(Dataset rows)
--- --- ---

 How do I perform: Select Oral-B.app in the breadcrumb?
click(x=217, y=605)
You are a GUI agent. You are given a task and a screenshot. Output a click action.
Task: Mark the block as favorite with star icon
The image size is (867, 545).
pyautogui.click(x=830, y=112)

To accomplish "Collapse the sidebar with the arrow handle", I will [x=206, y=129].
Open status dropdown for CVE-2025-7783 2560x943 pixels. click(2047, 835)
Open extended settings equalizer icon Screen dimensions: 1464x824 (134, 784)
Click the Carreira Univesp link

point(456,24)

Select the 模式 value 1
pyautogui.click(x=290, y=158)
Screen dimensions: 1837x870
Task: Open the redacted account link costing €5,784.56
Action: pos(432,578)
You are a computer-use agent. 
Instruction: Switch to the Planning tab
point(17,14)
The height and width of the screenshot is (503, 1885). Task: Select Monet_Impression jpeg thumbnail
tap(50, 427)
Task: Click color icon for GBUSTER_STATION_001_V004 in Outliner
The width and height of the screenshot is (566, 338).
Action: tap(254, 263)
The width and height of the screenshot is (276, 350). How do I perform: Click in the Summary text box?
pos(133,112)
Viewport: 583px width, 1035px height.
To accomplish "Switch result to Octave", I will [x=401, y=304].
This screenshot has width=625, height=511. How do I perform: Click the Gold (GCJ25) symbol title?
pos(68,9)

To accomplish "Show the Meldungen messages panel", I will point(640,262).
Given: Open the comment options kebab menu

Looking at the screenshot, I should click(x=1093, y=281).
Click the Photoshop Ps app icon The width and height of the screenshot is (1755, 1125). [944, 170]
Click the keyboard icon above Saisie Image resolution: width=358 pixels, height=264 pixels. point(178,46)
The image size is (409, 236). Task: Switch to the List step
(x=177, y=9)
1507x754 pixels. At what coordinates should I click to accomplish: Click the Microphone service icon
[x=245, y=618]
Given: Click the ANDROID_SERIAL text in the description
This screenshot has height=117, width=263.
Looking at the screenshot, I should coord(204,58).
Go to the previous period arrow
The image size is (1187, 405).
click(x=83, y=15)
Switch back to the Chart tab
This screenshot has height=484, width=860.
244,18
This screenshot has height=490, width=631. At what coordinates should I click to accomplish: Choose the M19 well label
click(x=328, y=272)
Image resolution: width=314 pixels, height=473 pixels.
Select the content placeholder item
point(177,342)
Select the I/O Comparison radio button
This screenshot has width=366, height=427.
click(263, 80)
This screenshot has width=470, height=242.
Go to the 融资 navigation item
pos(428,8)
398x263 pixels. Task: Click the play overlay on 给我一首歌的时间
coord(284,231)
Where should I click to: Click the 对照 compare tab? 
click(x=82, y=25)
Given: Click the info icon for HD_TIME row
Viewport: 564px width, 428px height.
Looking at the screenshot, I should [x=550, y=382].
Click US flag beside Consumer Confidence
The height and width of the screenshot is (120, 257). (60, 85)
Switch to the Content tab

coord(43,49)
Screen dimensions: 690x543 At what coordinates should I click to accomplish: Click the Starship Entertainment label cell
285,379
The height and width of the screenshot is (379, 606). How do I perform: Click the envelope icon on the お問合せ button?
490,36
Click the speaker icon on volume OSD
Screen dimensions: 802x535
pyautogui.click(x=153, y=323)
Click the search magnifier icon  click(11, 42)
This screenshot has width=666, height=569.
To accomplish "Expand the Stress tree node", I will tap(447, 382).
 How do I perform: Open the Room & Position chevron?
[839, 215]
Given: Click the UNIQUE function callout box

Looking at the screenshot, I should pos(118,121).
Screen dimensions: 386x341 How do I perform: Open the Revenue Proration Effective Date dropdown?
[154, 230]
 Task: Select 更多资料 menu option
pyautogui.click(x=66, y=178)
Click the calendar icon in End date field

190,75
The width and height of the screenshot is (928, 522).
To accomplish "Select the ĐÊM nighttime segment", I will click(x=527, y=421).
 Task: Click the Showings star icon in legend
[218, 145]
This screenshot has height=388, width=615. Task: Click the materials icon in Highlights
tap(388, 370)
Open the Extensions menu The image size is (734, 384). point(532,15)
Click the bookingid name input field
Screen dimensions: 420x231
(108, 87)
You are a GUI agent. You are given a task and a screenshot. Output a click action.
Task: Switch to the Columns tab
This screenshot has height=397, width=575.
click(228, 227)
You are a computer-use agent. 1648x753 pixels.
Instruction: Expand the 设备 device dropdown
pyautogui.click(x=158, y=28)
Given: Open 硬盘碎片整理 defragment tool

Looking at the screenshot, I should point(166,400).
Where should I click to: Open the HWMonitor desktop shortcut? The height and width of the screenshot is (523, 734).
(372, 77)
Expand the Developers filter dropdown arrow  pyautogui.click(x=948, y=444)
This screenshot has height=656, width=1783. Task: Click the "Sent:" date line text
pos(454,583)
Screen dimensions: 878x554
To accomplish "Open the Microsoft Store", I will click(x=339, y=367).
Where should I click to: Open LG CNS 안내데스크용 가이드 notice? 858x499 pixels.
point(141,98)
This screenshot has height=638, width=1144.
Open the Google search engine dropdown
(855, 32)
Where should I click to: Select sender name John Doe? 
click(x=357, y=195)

--- --- ---

Prompt:
Reproduce every one of the rows above without changing anything, keeping each line as it appears.

Written solution:
 How do I perform: Select Oral-B.app in the breadcrumb?
click(x=217, y=605)
You are a GUI agent. You are given a task and a screenshot. Output a click action.
Task: Mark the block as favorite with star icon
The image size is (867, 545).
pyautogui.click(x=830, y=112)

To accomplish "Collapse the sidebar with the arrow handle", I will [x=206, y=129].
Open status dropdown for CVE-2025-7783 2560x943 pixels. click(2047, 835)
Open extended settings equalizer icon Screen dimensions: 1464x824 (134, 784)
Click the Carreira Univesp link

point(456,24)

Select the 模式 value 1
pyautogui.click(x=290, y=158)
Screen dimensions: 1837x870
Task: Open the redacted account link costing €5,784.56
Action: pos(432,578)
You are a computer-use agent. 
Instruction: Switch to the Planning tab
point(17,14)
The height and width of the screenshot is (503, 1885). Task: Select Monet_Impression jpeg thumbnail
tap(50, 427)
Task: Click color icon for GBUSTER_STATION_001_V004 in Outliner
The width and height of the screenshot is (566, 338).
Action: tap(254, 263)
The width and height of the screenshot is (276, 350). How do I perform: Click in the Summary text box?
pos(133,112)
Viewport: 583px width, 1035px height.
To accomplish "Switch result to Octave", I will [x=401, y=304].
This screenshot has width=625, height=511. How do I perform: Click the Gold (GCJ25) symbol title?
pos(68,9)

To accomplish "Show the Meldungen messages panel", I will point(640,262).
Given: Open the comment options kebab menu

Looking at the screenshot, I should click(x=1093, y=281).
Click the Photoshop Ps app icon The width and height of the screenshot is (1755, 1125). [944, 170]
Click the keyboard icon above Saisie Image resolution: width=358 pixels, height=264 pixels. point(178,46)
The image size is (409, 236). Task: Switch to the List step
(x=177, y=9)
1507x754 pixels. At what coordinates should I click to accomplish: Click the Microphone service icon
[x=245, y=618]
Given: Click the ANDROID_SERIAL text in the description
This screenshot has height=117, width=263.
Looking at the screenshot, I should coord(204,58).
Go to the previous period arrow
The image size is (1187, 405).
click(x=83, y=15)
Switch back to the Chart tab
This screenshot has height=484, width=860.
244,18
This screenshot has height=490, width=631. At what coordinates should I click to accomplish: Choose the M19 well label
click(x=328, y=272)
Image resolution: width=314 pixels, height=473 pixels.
Select the content placeholder item
point(177,342)
Select the I/O Comparison radio button
This screenshot has width=366, height=427.
click(263, 80)
This screenshot has width=470, height=242.
Go to the 融资 navigation item
pos(428,8)
398x263 pixels. Task: Click the play overlay on 给我一首歌的时间
coord(284,231)
Where should I click to: Click the 对照 compare tab? 
click(x=82, y=25)
Given: Click the info icon for HD_TIME row
Viewport: 564px width, 428px height.
Looking at the screenshot, I should [x=550, y=382].
Click US flag beside Consumer Confidence
The height and width of the screenshot is (120, 257). (60, 85)
Switch to the Content tab

coord(43,49)
Screen dimensions: 690x543 At what coordinates should I click to accomplish: Click the Starship Entertainment label cell
285,379
The height and width of the screenshot is (379, 606). How do I perform: Click the envelope icon on the お問合せ button?
490,36
Click the speaker icon on volume OSD
Screen dimensions: 802x535
pyautogui.click(x=153, y=323)
Click the search magnifier icon  click(11, 42)
This screenshot has width=666, height=569.
To accomplish "Expand the Stress tree node", I will tap(447, 382).
 How do I perform: Open the Room & Position chevron?
[839, 215]
Given: Click the UNIQUE function callout box

Looking at the screenshot, I should pos(118,121).
Screen dimensions: 386x341 How do I perform: Open the Revenue Proration Effective Date dropdown?
[154, 230]
 Task: Select 更多资料 menu option
pyautogui.click(x=66, y=178)
Click the calendar icon in End date field

190,75
The width and height of the screenshot is (928, 522).
To accomplish "Select the ĐÊM nighttime segment", I will click(x=527, y=421).
 Task: Click the Showings star icon in legend
[218, 145]
This screenshot has height=388, width=615. Task: Click the materials icon in Highlights
tap(388, 370)
Open the Extensions menu The image size is (734, 384). point(532,15)
Click the bookingid name input field
Screen dimensions: 420x231
(108, 87)
You are a GUI agent. You are given a task and a screenshot. Output a click action.
Task: Switch to the Columns tab
This screenshot has height=397, width=575.
click(228, 227)
You are a computer-use agent. 1648x753 pixels.
Instruction: Expand the 设备 device dropdown
pyautogui.click(x=158, y=28)
Given: Open 硬盘碎片整理 defragment tool

Looking at the screenshot, I should point(166,400).
Where should I click to: Open the HWMonitor desktop shortcut? The height and width of the screenshot is (523, 734).
(372, 77)
Expand the Developers filter dropdown arrow  pyautogui.click(x=948, y=444)
This screenshot has height=656, width=1783. Task: Click the "Sent:" date line text
pos(454,583)
Screen dimensions: 878x554
To accomplish "Open the Microsoft Store", I will click(x=339, y=367).
Where should I click to: Open LG CNS 안내데스크용 가이드 notice? 858x499 pixels.
point(141,98)
This screenshot has height=638, width=1144.
Open the Google search engine dropdown
(855, 32)
Where should I click to: Select sender name John Doe? 
click(x=357, y=195)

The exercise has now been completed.